Since Analytical Modeling is a mathematical representation of the network, systems and applications in the environment it seems to be the best way to create the overall model. But it is static, looking at past data and making predictions that have varying degrees of accuracy. This means it if it is off the mark you need to go back and rebuild the model based on this new data and start over. Because of this manual process there is a delay between figuring out how the environment should look and being able to actually make it look that way. Discrete-Event Simulation is looking in real-time at how the environment acts and responds. The problem is that last word, simulation. You are using a tool or set of tools to SIMULATE the environment and not actually using production information. These simulations can also take a long time to create and any changes introduced to the production environment while the simulation is still running causes you to have to stop and restart the simulation with the new parameters added in.
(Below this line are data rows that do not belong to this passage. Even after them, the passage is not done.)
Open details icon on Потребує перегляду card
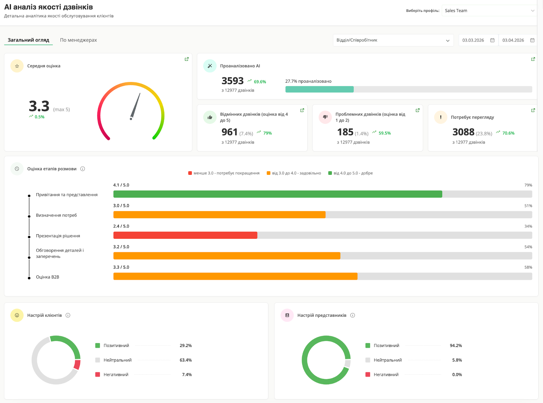This screenshot has width=543, height=403. tap(533, 110)
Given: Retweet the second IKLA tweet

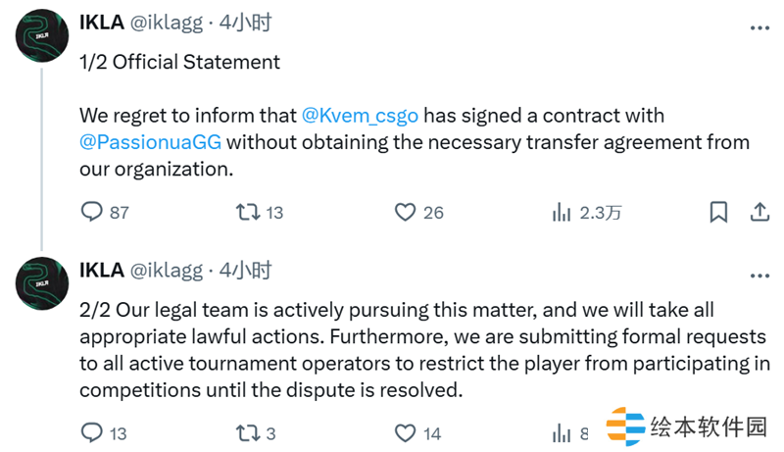Looking at the screenshot, I should [x=248, y=432].
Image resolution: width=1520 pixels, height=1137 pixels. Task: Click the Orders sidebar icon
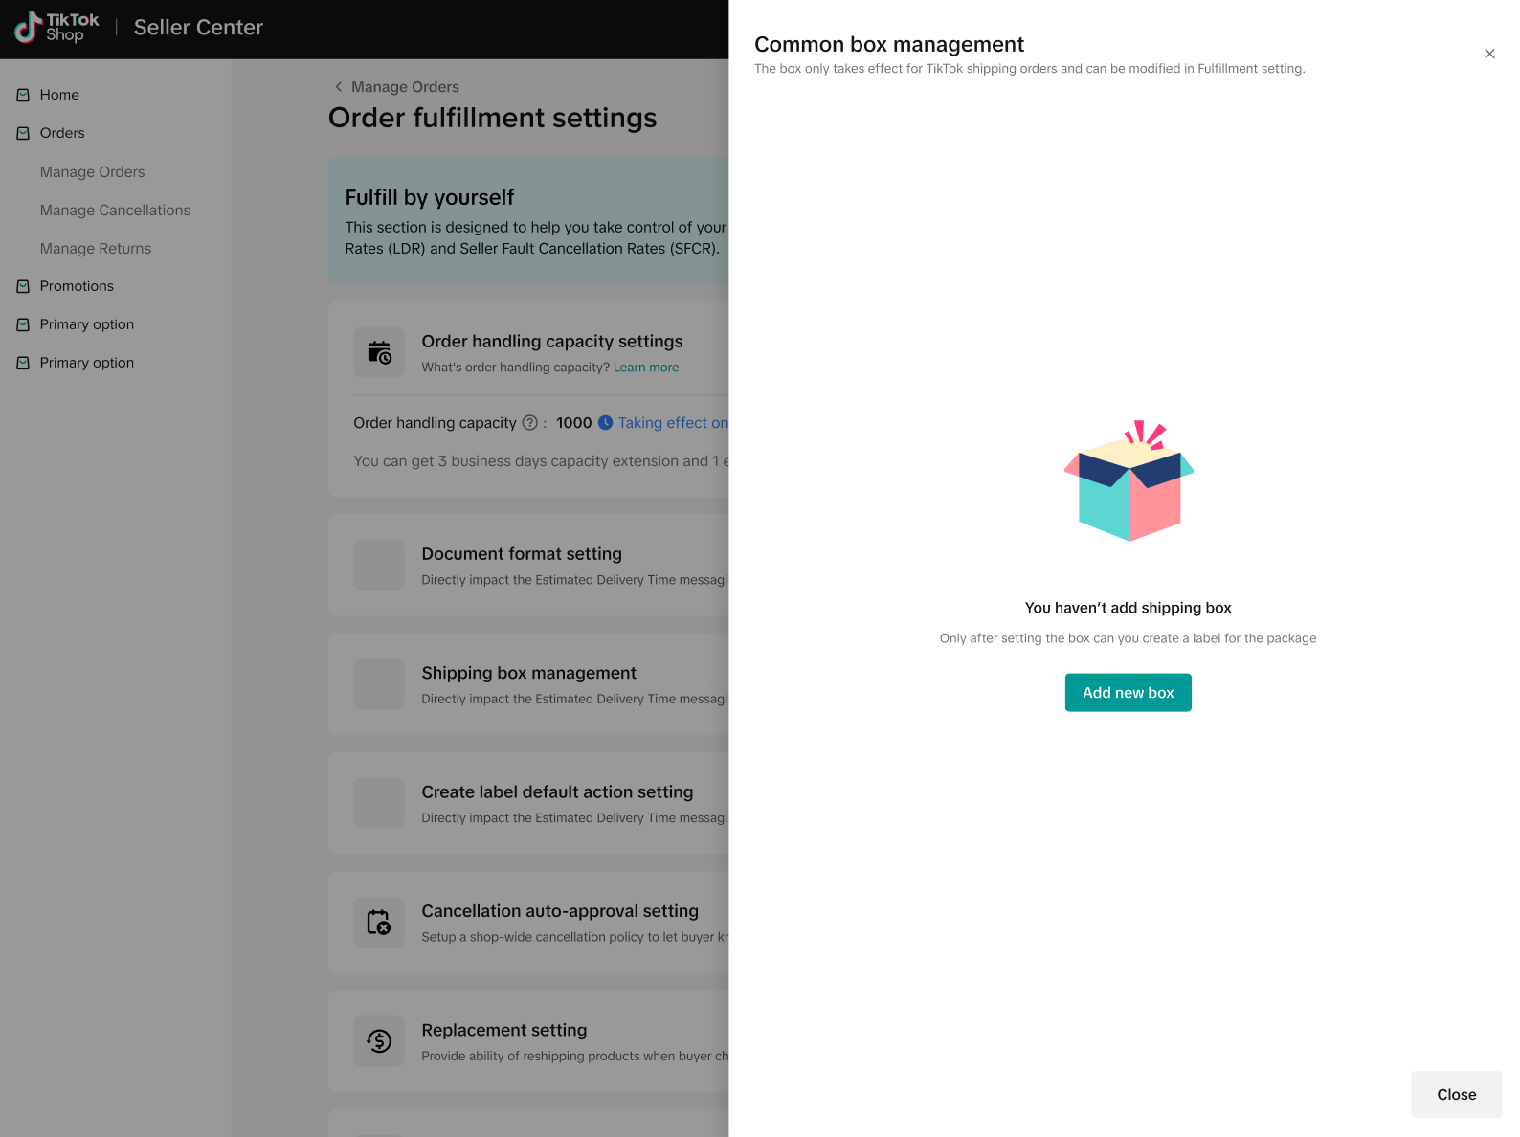tap(23, 133)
Another big problem with mathematically modeling a network is reflected in this comparison. Complexity and detail will naturally be lost when trying to generalize an environment with an all encompassing mathematical representation. There should be no expectation that a single formula or even a set of formulas can completely characterize your network.


In Dr. David Meyer’s Presentation: “Beyond Siri: Applying Machine Learning To Network Automation” From Open Networking Summit 2017, he describes some of the challenges we face when trying to apply machine learning techniques to networking.  The issue revolves around the nature of the data and how un-friendly it is to ML.


The statement that Machine Learning for network data requires novel approaches is an accurate one, but not an insurmountable problem in my opinion. So what are these novel approaches? To get there we need to a journey through a great many different areas. We will need to understand the current state of machine learning and how it is used in other areas such as image processing and natural language. Since some of the best techniques emulate the natural world we will need some understanding of animal behavior and neuroscience. And of course we will need to have an in-depth understanding of networking and its relationship to the larger IT ecosystem.


I think it makes sense to start with our background in networking. When I say background I am really talking about the mathematical underpinnings of computer networks. This includes routing and switching algorithms, queuing theory and performance analysis. We will need to find ways to relate this to the other areas of computing as mentioned by Dr. Meyer. Once we have this grounding, we will need to understand how we can gather information from all areas of Computer Networks, such as physical server hardware, operating systems, storage devices, applications as well as networks.


Once we get the networking and related stuff out of the way, I will move on to a background in Artificial Intelligence, Machine Learning and other related topics (neural networks, deep learning, etc.). With this background in place I will discuss how it can be applied in the area of computer networking.


The final discussion will center around more advanced topics describing ways to better apply ML to networks such as natural evolution strategies, partial swarm optimization and the like. Throughout all of this I will demonstrate ways in which I have been able to successfully apply these techniques and create an environment for not predictive modelling for performance optimizations and failures, but also prescriptive modelling techniques that allow us to actually find ways to prevent future failure and performance degradation, doing so in near real-time. It is a system that constantly learns and trains itself, changing and evolving as the environment itself does.


I will attempt to explain how this can be accomplished in a series of articles that will cover a broad range of topics. As I build this body of knowledge I will be providing examples from software I have written to achieve these results.